■ **Problem requirements**: Reproduce the data below word for word, setting aside any picture it holds.

■ **Record set**:
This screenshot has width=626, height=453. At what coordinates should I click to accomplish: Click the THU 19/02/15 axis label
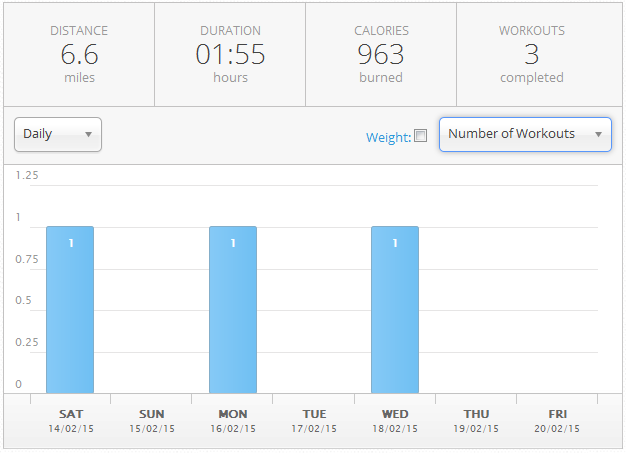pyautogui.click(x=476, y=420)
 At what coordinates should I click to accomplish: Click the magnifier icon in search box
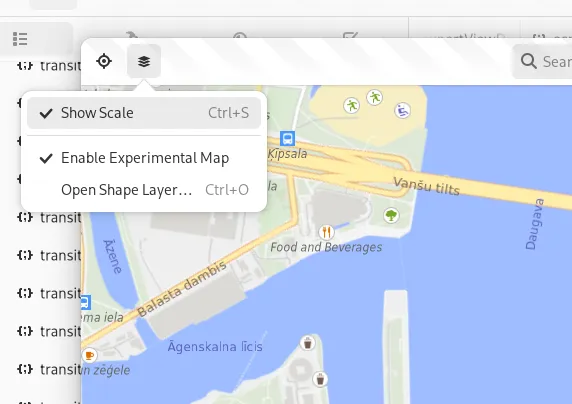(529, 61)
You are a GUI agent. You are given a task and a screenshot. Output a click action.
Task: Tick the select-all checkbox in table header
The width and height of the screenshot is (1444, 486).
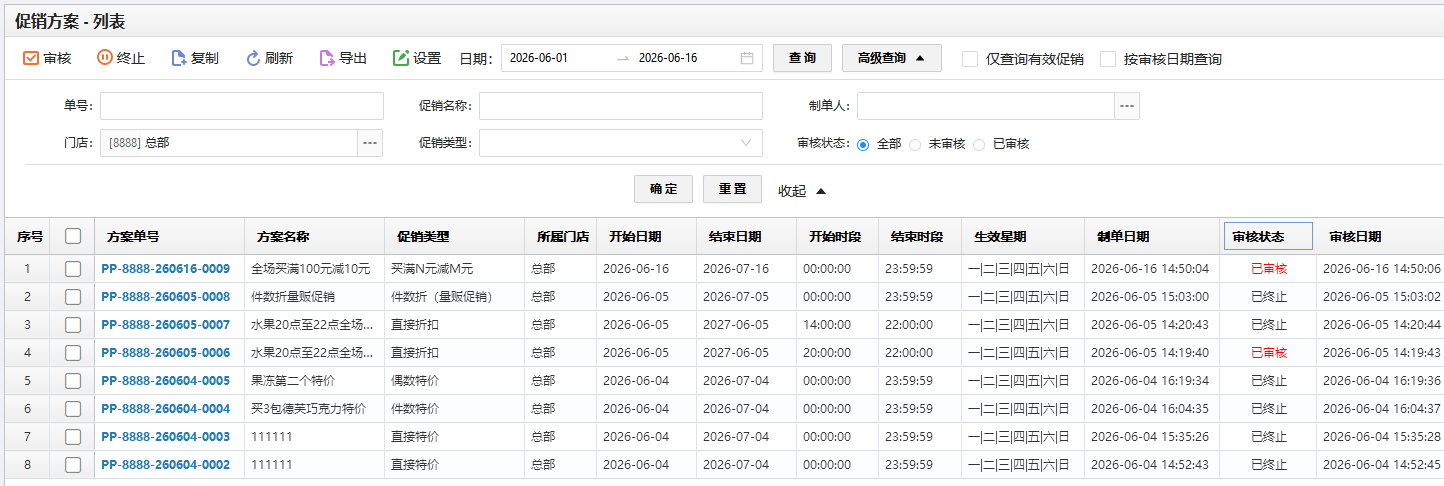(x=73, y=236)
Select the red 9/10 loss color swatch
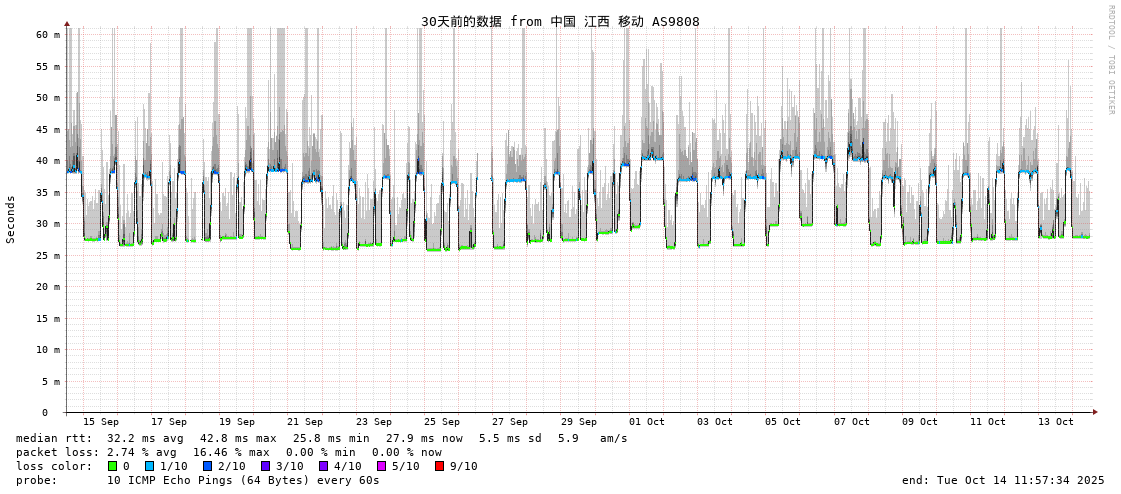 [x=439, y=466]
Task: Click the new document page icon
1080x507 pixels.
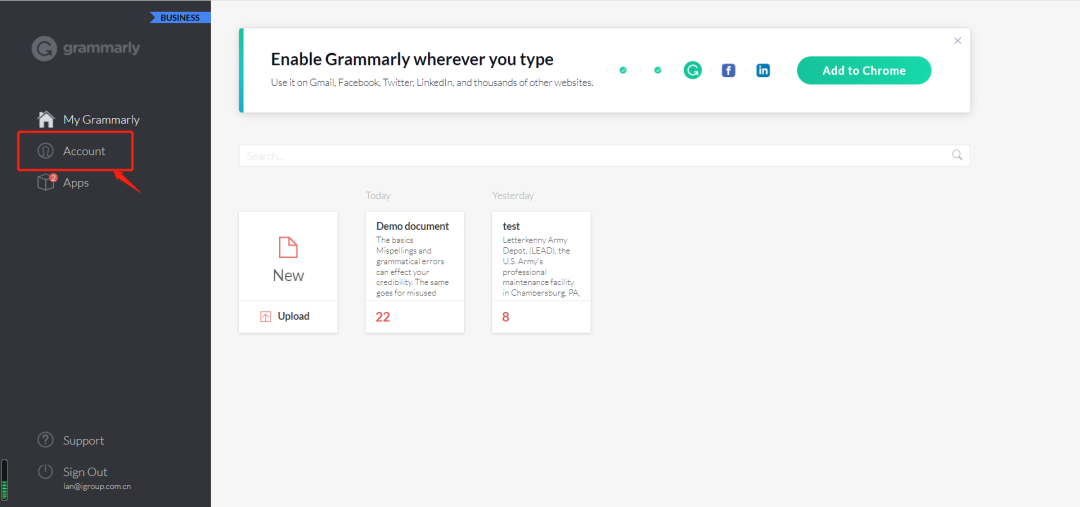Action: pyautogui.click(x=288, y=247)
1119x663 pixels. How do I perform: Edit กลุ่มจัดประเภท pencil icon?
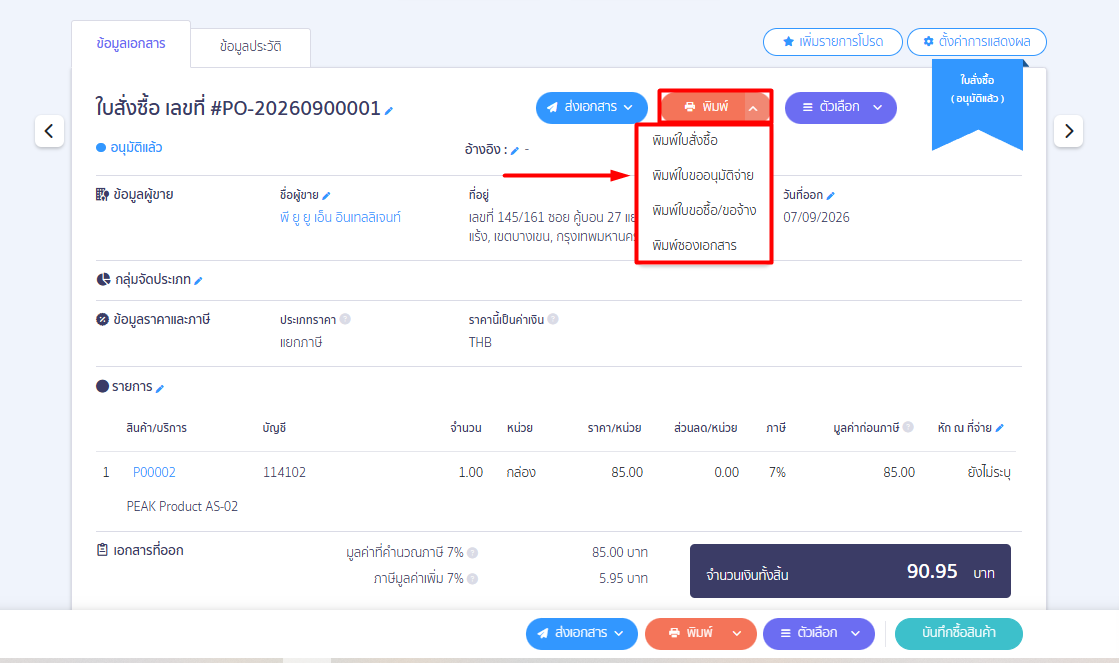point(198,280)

■ **Result below**:
This screenshot has width=626, height=453. At what coordinates should I click to accomplish: Click the THU 19/02/15 axis label
pyautogui.click(x=476, y=420)
 At what coordinates should I click to accomplish: Click the magnifier icon in search box
(529, 61)
You are a GUI agent. You are given a task and a screenshot. Output a click action.
Task: Tick the select-all checkbox in table header
The width and height of the screenshot is (1444, 486).
(x=73, y=236)
Select the red 9/10 loss color swatch
 [x=439, y=466]
Task: Click the new document page icon
1080x507 pixels.
Action: pyautogui.click(x=288, y=247)
1119x663 pixels. How do I perform: Edit กลุ่มจัดประเภท pencil icon?
point(198,280)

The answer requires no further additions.